Le nouveau ministre russe de la Défense est un civil : Andreï Beloousov n’a servi ni au sein des forces soviétiques, ni au sein des forces russes. La nomination de cet économiste de 65 ans, annoncée dimanche 12 mai, illustre davantage une volonté de moderniser l’appareil militaro-industriel qu’une reprise en main des opérations en Ukraine
Certes, Andreï Beloousov s’intéresse aux questions militaires. Mais ce docteur en sciences économiques et mathématicien – réputé incorruptible – est surtout un spécialiste des questions industrielles, rapporte notre correspondant à Moscou, Jean-Didier Revoin.

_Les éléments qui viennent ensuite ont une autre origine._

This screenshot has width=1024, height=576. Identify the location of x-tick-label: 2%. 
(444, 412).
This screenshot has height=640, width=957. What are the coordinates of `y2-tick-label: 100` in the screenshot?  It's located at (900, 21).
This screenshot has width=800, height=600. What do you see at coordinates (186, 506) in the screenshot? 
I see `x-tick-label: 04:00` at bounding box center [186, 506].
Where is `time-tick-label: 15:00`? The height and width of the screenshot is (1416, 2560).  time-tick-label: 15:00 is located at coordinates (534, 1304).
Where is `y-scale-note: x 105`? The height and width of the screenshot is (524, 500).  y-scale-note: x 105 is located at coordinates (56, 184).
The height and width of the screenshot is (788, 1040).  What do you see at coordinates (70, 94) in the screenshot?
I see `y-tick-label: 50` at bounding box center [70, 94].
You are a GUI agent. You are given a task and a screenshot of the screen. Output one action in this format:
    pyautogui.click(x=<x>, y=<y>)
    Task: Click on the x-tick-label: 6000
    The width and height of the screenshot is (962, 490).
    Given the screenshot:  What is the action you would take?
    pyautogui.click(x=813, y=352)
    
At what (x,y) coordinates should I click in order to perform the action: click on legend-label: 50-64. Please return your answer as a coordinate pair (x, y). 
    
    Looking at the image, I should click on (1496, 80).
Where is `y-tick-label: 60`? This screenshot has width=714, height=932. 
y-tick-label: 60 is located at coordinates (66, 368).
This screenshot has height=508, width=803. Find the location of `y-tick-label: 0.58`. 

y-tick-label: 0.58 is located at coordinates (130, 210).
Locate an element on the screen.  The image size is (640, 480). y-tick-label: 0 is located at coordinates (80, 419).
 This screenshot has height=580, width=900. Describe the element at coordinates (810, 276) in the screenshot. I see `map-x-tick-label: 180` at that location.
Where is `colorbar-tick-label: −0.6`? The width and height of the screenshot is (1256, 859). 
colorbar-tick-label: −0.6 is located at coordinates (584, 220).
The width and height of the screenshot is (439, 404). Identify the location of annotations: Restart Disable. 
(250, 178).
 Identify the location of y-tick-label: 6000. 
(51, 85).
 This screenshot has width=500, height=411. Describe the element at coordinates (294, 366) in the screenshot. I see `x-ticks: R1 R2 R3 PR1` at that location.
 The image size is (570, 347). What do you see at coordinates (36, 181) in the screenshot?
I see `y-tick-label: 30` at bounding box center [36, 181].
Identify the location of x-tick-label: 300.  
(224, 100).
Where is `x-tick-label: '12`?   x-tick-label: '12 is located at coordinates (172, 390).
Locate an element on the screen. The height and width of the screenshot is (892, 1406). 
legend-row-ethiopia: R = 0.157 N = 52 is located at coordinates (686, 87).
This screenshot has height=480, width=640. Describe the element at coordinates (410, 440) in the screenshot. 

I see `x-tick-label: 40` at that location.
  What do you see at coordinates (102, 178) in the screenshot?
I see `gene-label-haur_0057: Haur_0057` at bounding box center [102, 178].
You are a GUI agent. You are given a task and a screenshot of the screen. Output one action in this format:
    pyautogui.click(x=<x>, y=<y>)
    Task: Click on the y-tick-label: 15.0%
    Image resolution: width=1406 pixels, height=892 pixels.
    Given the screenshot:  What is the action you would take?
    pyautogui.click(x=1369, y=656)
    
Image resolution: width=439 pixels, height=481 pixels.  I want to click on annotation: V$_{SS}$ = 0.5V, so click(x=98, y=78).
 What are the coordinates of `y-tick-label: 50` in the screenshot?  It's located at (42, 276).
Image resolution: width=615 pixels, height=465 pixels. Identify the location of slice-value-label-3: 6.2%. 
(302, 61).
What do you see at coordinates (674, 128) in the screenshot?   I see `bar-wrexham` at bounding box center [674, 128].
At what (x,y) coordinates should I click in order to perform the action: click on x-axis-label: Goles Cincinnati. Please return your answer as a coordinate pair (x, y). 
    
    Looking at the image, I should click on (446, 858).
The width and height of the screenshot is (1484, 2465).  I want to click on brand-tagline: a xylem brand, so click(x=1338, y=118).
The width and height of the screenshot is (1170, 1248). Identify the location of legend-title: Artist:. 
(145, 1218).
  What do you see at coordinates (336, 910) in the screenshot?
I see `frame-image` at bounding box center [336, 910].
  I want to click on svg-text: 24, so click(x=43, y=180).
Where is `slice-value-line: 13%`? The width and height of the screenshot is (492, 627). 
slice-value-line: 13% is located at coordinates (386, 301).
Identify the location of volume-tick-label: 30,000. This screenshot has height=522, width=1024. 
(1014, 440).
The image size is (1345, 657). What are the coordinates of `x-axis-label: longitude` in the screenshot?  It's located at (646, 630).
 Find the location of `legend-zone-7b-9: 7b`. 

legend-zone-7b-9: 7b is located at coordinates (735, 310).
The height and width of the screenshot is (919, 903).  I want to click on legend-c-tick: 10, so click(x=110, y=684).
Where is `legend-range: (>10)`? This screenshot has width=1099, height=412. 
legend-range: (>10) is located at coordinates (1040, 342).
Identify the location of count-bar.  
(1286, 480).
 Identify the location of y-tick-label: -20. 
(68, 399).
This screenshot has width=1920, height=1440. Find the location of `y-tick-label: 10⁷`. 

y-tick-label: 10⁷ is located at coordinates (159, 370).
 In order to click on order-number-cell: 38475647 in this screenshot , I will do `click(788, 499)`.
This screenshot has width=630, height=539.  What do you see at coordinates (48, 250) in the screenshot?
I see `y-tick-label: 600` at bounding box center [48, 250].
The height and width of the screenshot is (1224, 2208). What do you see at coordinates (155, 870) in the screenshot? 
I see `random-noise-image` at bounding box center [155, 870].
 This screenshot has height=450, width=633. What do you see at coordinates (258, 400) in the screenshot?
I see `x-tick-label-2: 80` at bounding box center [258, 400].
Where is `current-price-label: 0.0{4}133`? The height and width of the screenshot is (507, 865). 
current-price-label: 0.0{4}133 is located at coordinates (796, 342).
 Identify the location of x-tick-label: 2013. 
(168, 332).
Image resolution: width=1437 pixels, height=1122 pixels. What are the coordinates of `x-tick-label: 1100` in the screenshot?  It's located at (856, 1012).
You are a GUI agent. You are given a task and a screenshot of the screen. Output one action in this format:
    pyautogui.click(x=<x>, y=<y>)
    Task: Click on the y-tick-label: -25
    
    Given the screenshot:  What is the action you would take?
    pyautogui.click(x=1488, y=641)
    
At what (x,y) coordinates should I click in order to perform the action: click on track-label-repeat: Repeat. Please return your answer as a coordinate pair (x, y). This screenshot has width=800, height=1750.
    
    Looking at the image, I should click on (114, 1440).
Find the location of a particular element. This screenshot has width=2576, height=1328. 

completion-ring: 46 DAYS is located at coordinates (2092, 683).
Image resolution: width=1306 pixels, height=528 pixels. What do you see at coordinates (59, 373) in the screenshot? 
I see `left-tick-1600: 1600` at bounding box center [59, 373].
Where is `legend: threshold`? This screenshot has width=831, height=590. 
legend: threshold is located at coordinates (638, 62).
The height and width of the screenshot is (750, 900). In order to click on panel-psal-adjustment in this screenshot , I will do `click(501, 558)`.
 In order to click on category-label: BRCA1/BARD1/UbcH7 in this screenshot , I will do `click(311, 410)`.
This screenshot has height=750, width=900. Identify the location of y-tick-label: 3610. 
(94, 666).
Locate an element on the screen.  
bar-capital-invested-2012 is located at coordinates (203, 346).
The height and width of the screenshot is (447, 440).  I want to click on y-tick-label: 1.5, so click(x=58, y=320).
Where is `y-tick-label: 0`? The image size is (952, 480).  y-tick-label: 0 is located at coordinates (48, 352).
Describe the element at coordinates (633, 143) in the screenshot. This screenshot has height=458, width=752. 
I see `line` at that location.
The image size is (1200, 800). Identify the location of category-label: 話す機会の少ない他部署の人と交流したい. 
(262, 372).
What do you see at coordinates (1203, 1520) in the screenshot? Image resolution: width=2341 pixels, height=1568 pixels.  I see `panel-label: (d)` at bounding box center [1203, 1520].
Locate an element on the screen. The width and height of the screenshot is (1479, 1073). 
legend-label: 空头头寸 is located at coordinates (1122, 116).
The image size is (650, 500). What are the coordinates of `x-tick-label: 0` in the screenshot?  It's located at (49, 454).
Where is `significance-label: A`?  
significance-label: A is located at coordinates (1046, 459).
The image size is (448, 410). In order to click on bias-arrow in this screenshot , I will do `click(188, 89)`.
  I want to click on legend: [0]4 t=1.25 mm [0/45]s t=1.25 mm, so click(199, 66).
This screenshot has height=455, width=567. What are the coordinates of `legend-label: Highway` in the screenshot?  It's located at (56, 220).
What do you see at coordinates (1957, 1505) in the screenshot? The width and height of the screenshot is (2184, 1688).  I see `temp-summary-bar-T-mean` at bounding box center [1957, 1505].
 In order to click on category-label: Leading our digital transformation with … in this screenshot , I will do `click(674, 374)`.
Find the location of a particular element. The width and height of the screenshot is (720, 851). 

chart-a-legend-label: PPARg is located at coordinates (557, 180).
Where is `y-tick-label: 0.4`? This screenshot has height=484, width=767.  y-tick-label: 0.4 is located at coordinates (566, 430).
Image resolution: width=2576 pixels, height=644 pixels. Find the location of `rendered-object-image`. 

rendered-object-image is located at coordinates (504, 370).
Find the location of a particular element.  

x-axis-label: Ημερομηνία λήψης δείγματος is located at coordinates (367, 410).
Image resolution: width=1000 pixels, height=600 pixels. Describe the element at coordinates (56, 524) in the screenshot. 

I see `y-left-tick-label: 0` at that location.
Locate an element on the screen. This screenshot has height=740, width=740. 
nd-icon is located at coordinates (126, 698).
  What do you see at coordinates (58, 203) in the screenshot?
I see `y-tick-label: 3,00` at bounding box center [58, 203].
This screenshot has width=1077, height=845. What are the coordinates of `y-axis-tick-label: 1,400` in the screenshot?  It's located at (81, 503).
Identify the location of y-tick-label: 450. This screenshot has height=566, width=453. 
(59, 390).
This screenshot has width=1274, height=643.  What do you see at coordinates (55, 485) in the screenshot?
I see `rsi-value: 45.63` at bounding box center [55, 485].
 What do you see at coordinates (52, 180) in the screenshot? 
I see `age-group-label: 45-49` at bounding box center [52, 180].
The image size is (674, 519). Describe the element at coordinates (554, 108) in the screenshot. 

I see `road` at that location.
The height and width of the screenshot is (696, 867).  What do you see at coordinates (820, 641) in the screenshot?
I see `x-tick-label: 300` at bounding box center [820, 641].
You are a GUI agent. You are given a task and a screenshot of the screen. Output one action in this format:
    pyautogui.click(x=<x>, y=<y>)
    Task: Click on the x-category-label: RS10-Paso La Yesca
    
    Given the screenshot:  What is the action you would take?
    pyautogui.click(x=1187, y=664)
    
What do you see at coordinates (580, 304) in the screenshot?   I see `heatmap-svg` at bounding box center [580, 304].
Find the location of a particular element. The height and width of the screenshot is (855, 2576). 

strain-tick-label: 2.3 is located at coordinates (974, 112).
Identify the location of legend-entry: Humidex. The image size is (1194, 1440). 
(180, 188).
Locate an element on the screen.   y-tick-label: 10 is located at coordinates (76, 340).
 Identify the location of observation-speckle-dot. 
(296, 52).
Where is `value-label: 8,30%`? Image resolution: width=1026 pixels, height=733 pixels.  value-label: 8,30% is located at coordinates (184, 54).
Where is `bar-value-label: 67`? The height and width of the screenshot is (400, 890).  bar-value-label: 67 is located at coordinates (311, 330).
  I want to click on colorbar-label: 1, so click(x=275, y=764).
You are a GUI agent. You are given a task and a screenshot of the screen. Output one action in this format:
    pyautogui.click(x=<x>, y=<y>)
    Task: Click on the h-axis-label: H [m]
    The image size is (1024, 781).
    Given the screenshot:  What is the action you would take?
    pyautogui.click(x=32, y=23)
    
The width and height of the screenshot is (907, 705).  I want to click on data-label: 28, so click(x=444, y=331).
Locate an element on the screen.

Il a développé ce goût au contact du pouvoir depuis les années 2000, en conseillant le Premier ministre, puis le ministre du Développement économique, avant de devenir lui-même ministre du Développement économique en 2012. L’année suivante, il est devenu, en plus, conseiller du président Vladimir Poutine, pour intégrer le conseil d’administration du géant pétrolier Rosneft en 2015.
L’arrivée d’un tel profil à la tête de la Défense semble donc viser davantage la modernisation et l’amélioration de l’efficacité du complexe militaro-industriel où la corruption est régulièrement décrite comme endémique. Il y a quelques semaines, Timour Ivanov, l’un des vice-ministres de la Défense, était même arrêté sur des accusations de corruption. Andreï Belooussov devrait aussi attaquer à ces problèmes.
Andreï Belooussov sera très certainement amené à accélérer la transformation de l’économie russe en économie de guerre, déjà lancée dès le début des opérations en Ukraine.
Pas de changement de cap en ce qui concerne les opérations en Ukraine
Cette nomination signifie également une chose : la conduite de la guerre devrait désormais être intégralement de la responsabilité de l’état-major militaire, ainsi que du Kremlin. Car un changement du mode opératoire des forces russes n’est pour l’instant pas envisagé. Le Kremlin a fait savoir que Valery Guerassimov, chef de l’état-major en charge des opérations en Ukraine, conservait son commandement.
Ce jeu de chaises musicales ne représente donc pas un changement de cap : le remaniement n’était pas surprenant dans le fond, bien que l’annonce dimanche n’ait pas été pas attendue.
Si son prédécesseur était en place depuis 2012, Sergeï Choïgou était conscient d’être sur la sellette depuis plusieurs mois en raison de nombreuses critiques sur la gestion du conflit en Ukraine. Très présent aux côtés de Vladimir Poutine durant les premiers mois de l’offensive russe en Ukraine, le ministre de la Défense semblait disparaître des écrans alors que les difficultés de l’armée russe sur le terrain se multipliaient.
Problème de commandement, problèmes de coordinations, problème de logistique, manque de munitions, sans parler des accusations de corruptions : Sergeï Choïgou se savait en danger. Cela malgré sa proximité avec le président.
Douze ans de Choïgou à la tête de la Défense
Ce pur produit de l’époque soviétique a occupé pendant 12 ans le poste de ministre des Situations d’urgence. Il a ensuite été nommé en 2012 au ministère de la Défense. Il obtient alors le grade de général, malgré son manque d’expérience militaire de haut niveau. Une lacune que ne cessera de rappeler un certain Evguéni Prigojine, le défunt patron de Wagner, lors de la révolte avortée de sa milice en juin 2023.
Sergueï Choïgou laisse derrière lui une armée vieillissante, qui a subi de lourdes pertes sur le terrain. Cette armée semble reprendre l’initiative sur le front ukrainien, mais pâtit encore de problèmes de commandement.